----- Source data -----
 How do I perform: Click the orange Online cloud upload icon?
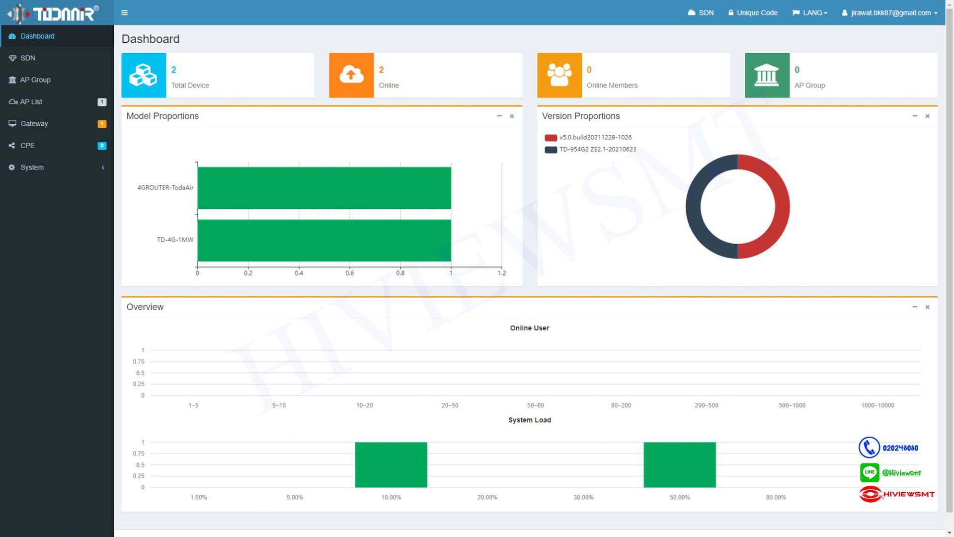[351, 75]
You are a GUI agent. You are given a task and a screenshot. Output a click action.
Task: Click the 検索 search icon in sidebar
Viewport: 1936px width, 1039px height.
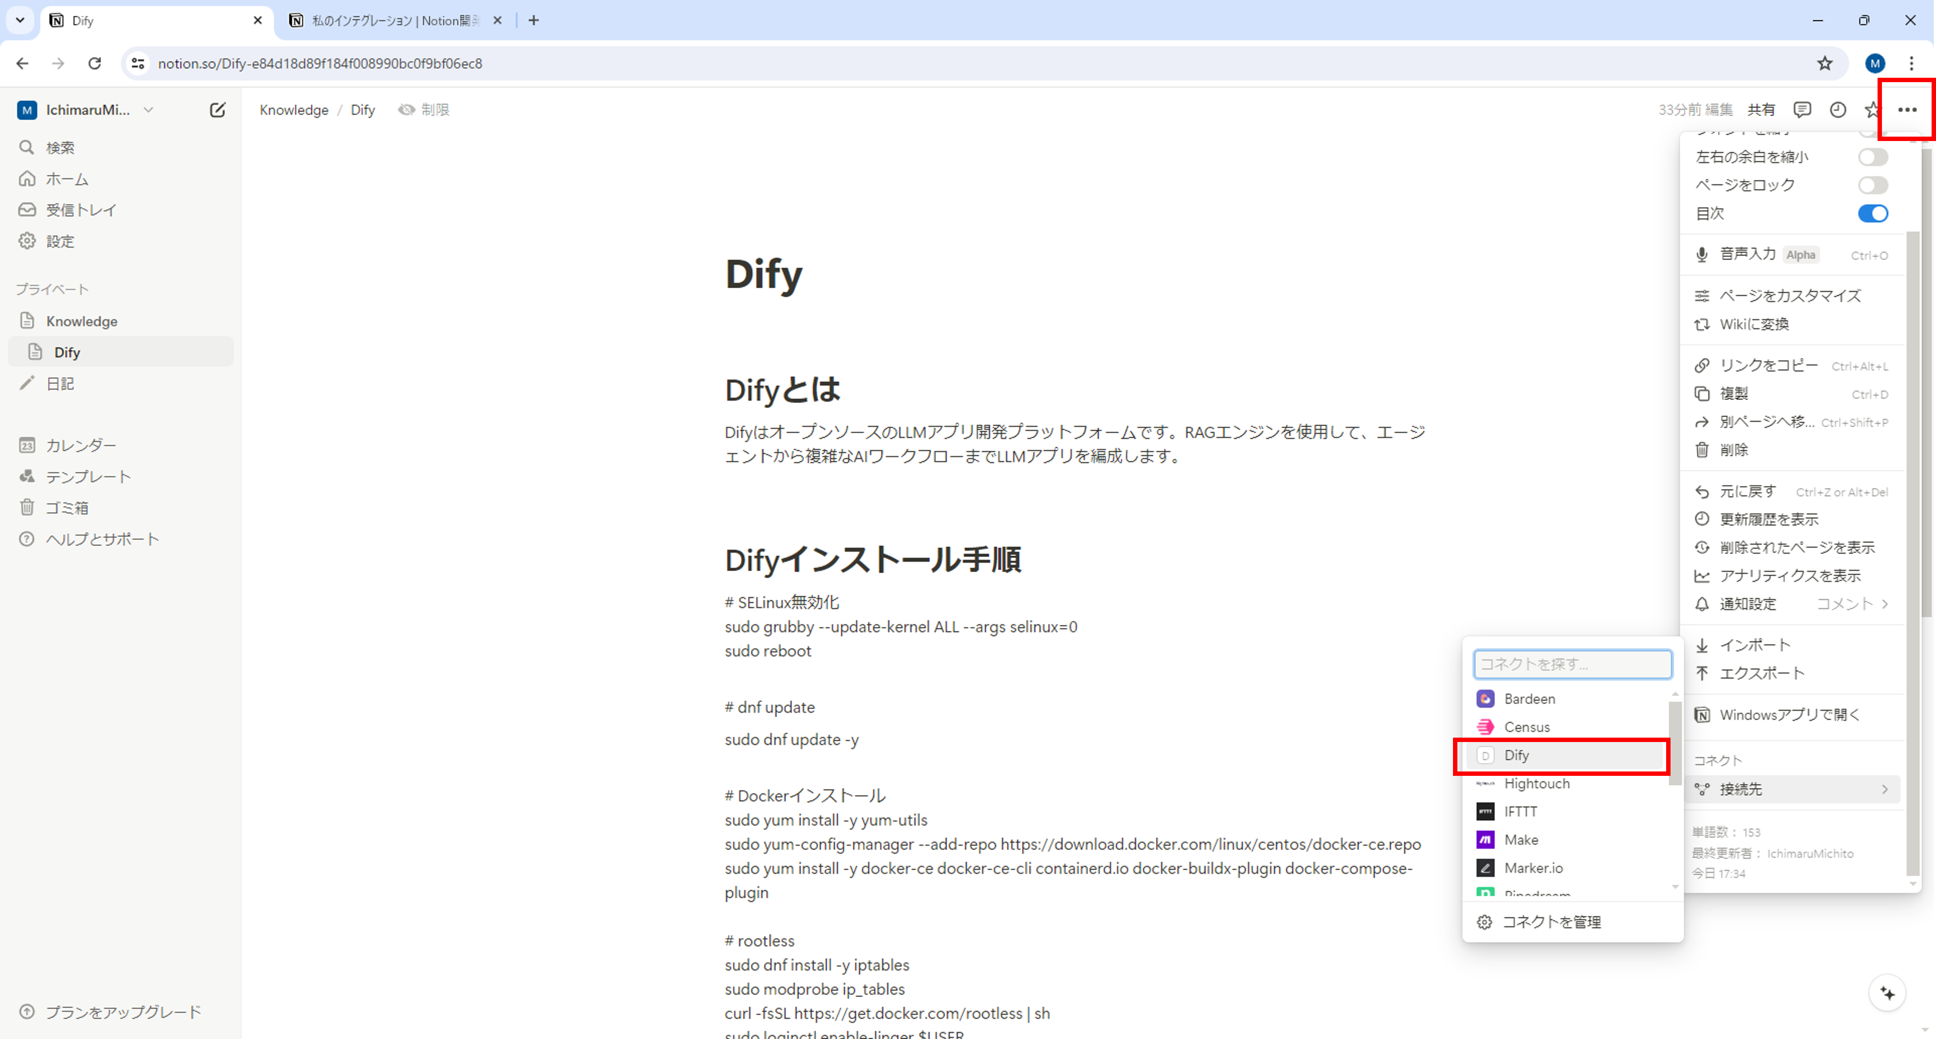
-----
◆ Work task
Leave out the pictures and return the rest of the records exactly.

◆ Task result
 How do I perform: Click the orange Online cloud upload icon?
[351, 75]
You are a GUI agent. You are given a task and a screenshot. Output a click action.
Task: Click the 検索 search icon in sidebar
Viewport: 1936px width, 1039px height.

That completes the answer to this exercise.